• [EXERCISE]:
Search the records below for the word "agent", then return every line where it appears.

════════════════════

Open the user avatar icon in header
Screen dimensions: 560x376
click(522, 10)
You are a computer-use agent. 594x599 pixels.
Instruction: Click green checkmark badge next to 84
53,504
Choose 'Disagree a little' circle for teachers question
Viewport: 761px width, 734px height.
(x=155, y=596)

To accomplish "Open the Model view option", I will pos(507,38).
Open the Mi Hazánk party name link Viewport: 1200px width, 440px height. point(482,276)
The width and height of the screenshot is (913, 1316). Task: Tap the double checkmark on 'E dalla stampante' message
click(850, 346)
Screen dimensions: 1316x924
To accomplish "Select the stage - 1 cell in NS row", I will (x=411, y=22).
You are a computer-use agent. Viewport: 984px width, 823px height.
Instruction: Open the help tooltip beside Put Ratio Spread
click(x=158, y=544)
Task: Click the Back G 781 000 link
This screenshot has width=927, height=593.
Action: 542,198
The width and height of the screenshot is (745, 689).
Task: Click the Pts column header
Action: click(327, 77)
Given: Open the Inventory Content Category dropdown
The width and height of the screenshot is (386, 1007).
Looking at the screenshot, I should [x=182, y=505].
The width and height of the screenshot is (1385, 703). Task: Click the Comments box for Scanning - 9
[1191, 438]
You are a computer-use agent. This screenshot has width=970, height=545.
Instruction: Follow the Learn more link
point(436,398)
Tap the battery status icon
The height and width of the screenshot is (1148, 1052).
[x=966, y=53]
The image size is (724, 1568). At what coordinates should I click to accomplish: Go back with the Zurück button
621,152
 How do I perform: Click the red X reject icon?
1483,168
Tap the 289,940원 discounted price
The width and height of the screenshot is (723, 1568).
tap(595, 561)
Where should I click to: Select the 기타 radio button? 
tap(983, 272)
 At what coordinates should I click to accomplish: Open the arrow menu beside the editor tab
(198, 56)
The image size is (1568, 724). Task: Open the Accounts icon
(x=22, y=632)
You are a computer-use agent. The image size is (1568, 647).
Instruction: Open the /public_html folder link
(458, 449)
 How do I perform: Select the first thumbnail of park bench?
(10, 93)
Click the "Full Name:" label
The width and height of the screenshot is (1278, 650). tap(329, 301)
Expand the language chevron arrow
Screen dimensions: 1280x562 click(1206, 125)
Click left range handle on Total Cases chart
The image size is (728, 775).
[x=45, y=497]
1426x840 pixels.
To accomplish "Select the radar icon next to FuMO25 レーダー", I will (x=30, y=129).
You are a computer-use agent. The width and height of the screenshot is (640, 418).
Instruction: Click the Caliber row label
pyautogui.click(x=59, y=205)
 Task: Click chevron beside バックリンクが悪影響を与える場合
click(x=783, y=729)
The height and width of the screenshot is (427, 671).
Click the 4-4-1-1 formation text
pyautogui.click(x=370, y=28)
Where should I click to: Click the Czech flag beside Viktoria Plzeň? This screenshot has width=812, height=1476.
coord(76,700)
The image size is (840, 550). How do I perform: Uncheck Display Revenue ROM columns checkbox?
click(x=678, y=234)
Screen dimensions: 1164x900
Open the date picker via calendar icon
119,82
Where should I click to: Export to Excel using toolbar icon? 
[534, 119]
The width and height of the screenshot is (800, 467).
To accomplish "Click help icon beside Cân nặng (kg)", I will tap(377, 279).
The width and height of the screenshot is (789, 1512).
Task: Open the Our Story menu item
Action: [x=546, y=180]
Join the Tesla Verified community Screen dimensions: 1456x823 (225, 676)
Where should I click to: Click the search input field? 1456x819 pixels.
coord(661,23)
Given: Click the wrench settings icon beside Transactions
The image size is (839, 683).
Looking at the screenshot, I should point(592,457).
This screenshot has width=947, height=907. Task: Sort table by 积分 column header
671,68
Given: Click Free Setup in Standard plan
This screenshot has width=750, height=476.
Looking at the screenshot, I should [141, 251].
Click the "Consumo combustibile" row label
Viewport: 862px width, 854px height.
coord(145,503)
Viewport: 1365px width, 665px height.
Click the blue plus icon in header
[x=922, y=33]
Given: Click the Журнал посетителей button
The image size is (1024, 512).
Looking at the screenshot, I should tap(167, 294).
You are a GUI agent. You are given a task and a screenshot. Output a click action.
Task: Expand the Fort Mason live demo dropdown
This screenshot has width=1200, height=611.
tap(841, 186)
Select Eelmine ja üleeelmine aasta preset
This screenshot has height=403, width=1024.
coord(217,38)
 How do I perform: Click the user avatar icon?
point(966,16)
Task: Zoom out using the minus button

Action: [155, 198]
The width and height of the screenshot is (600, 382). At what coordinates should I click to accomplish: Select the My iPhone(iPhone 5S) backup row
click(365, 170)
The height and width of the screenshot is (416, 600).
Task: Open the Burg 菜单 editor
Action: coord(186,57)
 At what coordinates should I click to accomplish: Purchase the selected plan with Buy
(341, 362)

════════════════════

• [TASK RESPONSE]:
You are a computer-use agent. 594x599 pixels.
You are a computer-use agent. Viewport: 984px width, 823px height.
You are a computer-use agent. This screenshot has width=970, height=545.
You are a computer-use agent. The image size is (1568, 647).
You are a computer-use agent. The width and height of the screenshot is (640, 418).
You are a GUI agent. You are given a task and a screenshot. Output a click action.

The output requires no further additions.